# [PROVIDED TEXT]
I've recently started reading Stephen King's work. I've been choosy, selecting ones considered King classics, so when 11/22/63 was being touted as the next best thing, I was hesitant. Selfishly, I wanted to wait until others read it.
But then I got a
Klout perk, downloaded it to my iPad, and was snagged from the first page into this time travel adventure and read it just under a week. For me, that's insane.
Jake Epping, a small town New England teacher who recently went through a divorce from a struggling alcoholic, is introduced to this time warp by a good friend who invites him to help change history. In some freak of who-knows-what, there's some sort of wonky rabbit hole in his friend's diner that transports him from 2011 to 1958. The crazy thing is it always brings Jake to September 9, 1958, no earlier or later. Same time every time, and even crazier is that no matter how long Jake stays "in the past," when he returns to 2011, he's only missed two minutes. That's it. Whether he spends a day, a week, or even a few years, whenever he returns, it is only two minutes later "in the present."

# [RECORD LIST]
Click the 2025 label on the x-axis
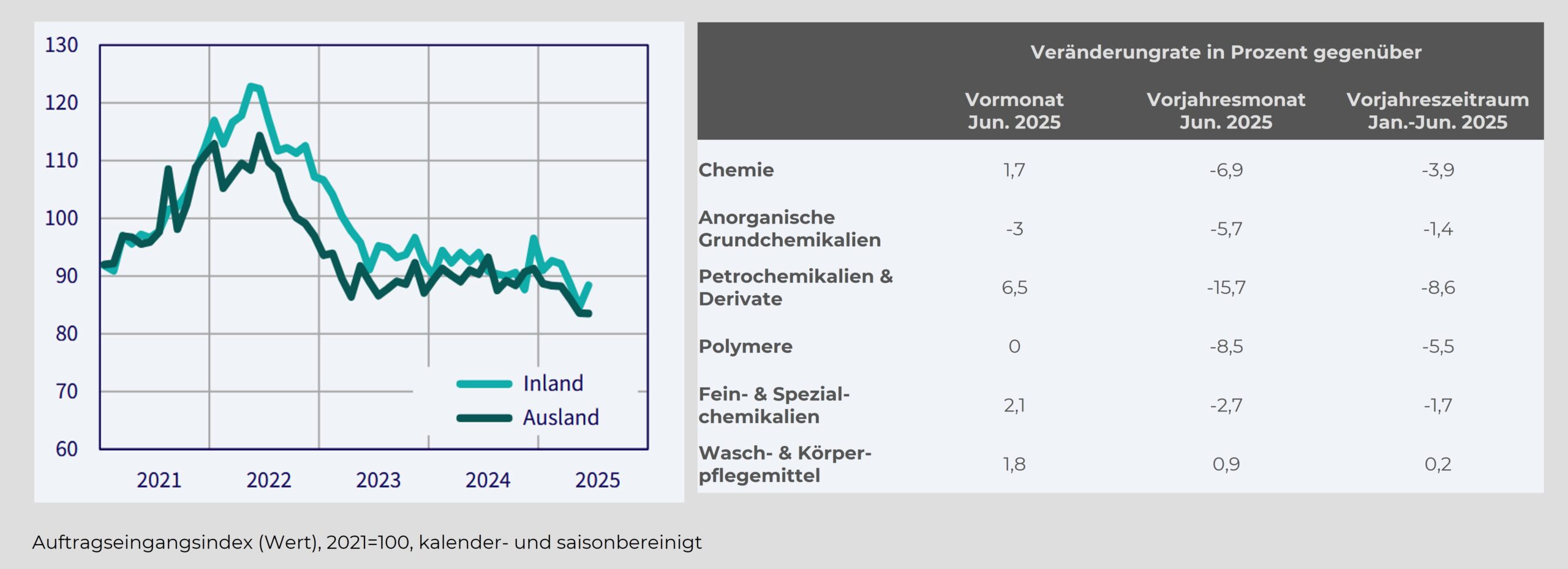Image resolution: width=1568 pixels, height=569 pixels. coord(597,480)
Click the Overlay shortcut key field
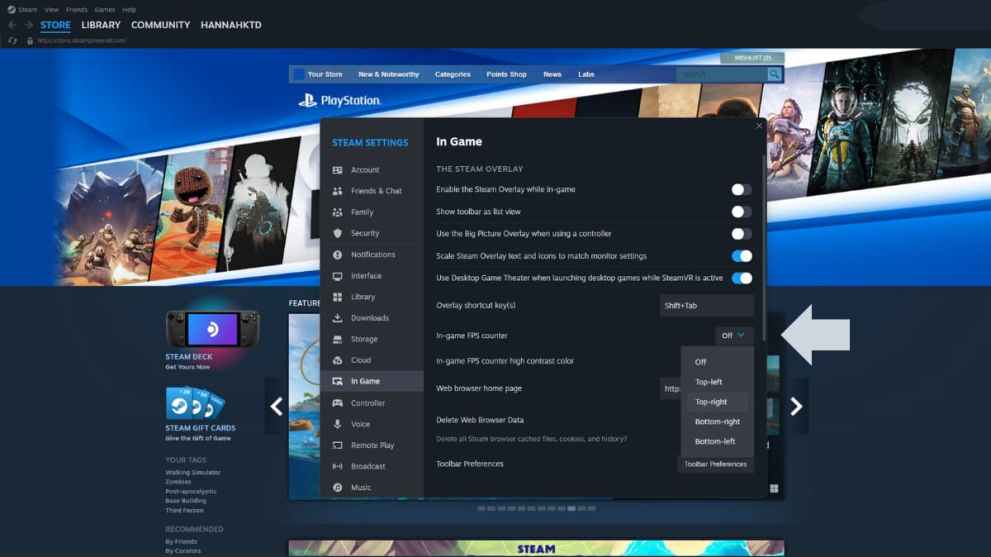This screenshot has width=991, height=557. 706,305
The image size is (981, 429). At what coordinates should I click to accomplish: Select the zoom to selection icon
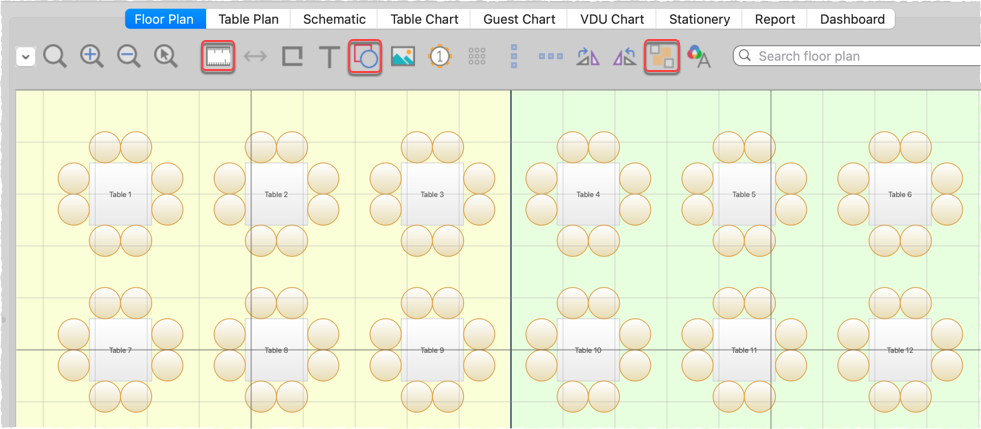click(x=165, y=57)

==

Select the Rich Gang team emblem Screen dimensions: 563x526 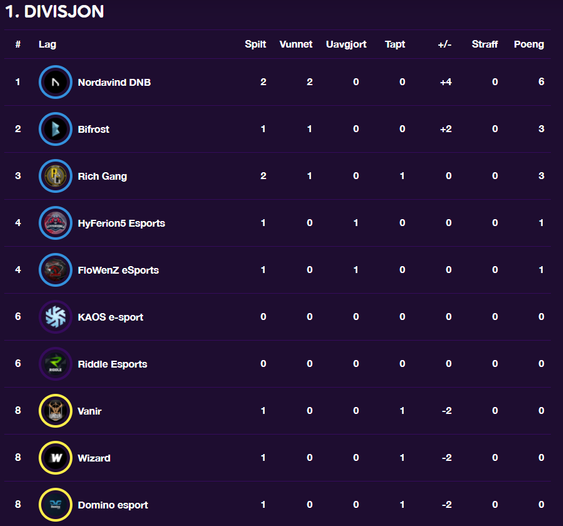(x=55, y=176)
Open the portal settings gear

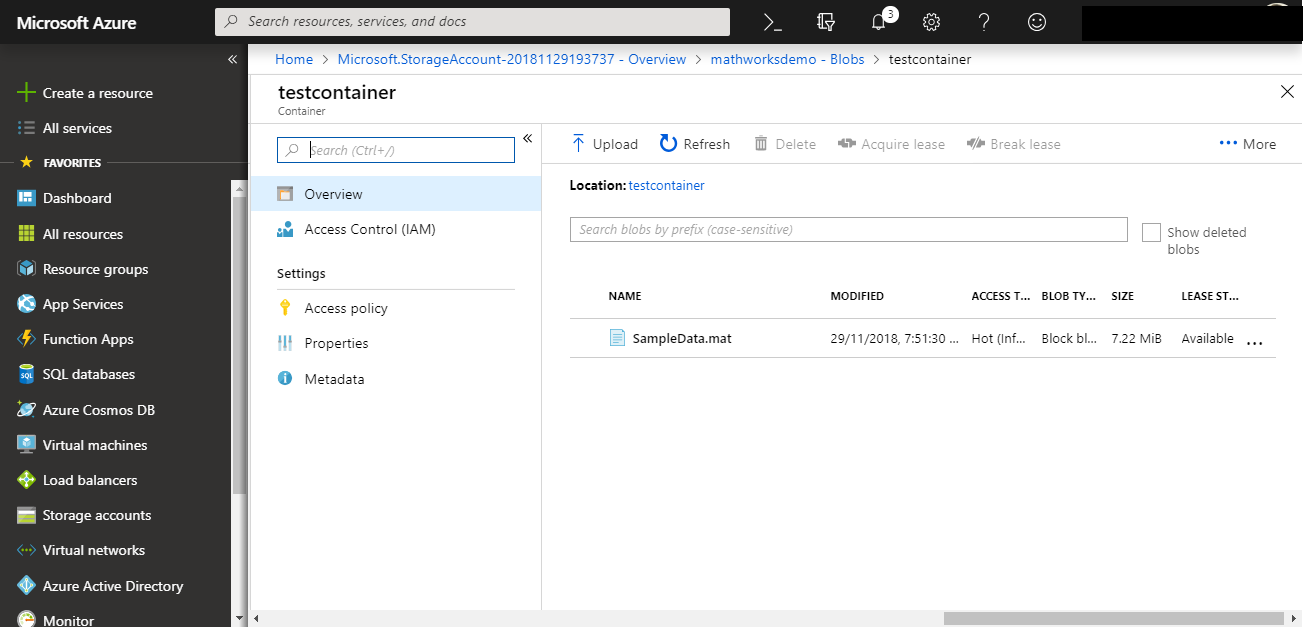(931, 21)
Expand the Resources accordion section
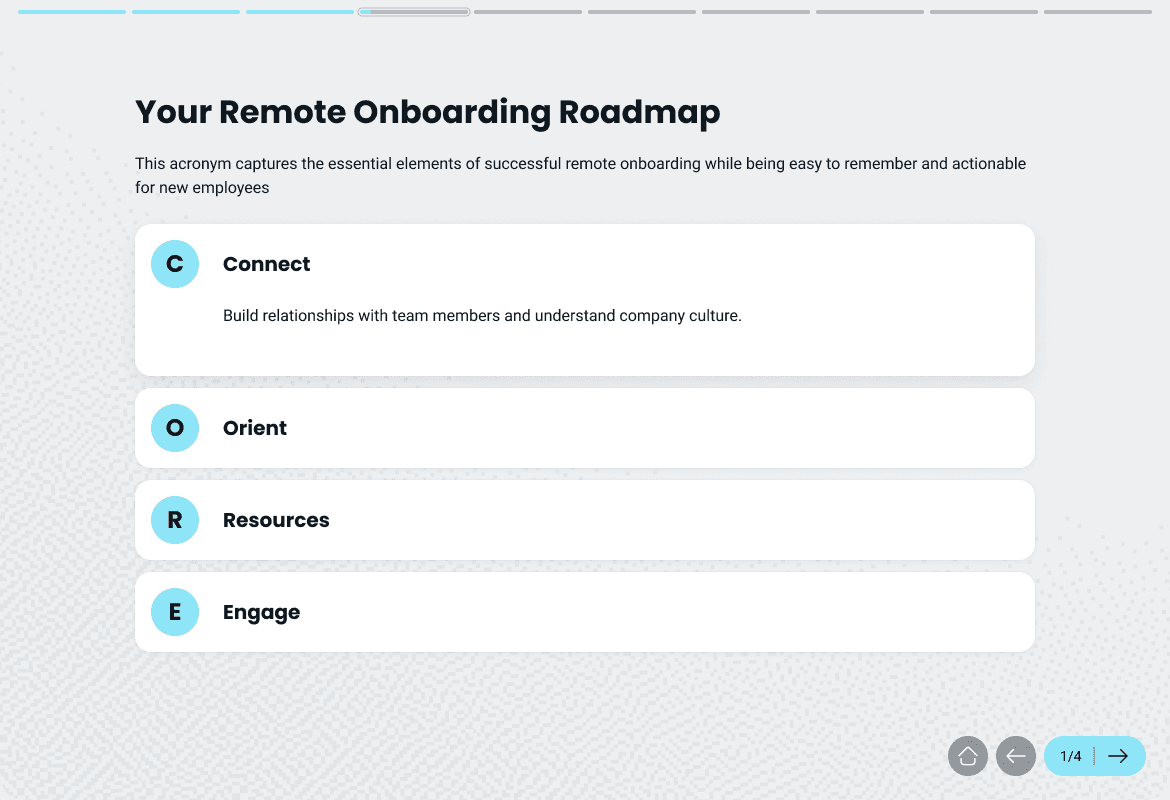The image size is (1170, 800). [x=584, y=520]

# [REQUIREMENT A]
In the 11/22/63 review, what date does the time warp always take Jake to?
# [REQUIREMENT B]
Resume the 11/22/63 review after its last sentence.

# [RESULT A]
September 9, 1958.

# [RESULT B]
So what's a time-traveling good guy to do? The closest major event to 1958 is the 1963 assassination of John F. Kennedy, which spiraled a flurry of events including Robert Kennedy's assassination, Martin Luther King, the Vietnam conflict. Some events could be associated with JFK's death, some maybe not...but it's up to Jake to take his friend's place and live five years in the past and, hopefully, save a President. While living "in the past," he meets a multitude of memorable characters (both good and downright troubling), obsessively stalks Lee Harvey Oswald, becomes attached to a community that makes him feel at home, and falls in love with the incredible and amazing Sadie.
Let's also address this: It is not a horror story. It is all time travel.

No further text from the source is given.